Work instructions:
The entries are to be returned exactly as written.

Records to process:

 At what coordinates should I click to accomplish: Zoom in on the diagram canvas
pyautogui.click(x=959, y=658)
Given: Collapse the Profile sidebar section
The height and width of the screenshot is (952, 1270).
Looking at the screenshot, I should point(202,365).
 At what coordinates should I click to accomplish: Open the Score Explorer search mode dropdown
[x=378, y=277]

Answer to the problem:
 At what coordinates should I click to accomplish: Zoom in on the diagram canvas
pyautogui.click(x=959, y=658)
Given: Collapse the Profile sidebar section
The height and width of the screenshot is (952, 1270).
Looking at the screenshot, I should point(202,365).
 At what coordinates should I click to accomplish: Open the Score Explorer search mode dropdown
[x=378, y=277]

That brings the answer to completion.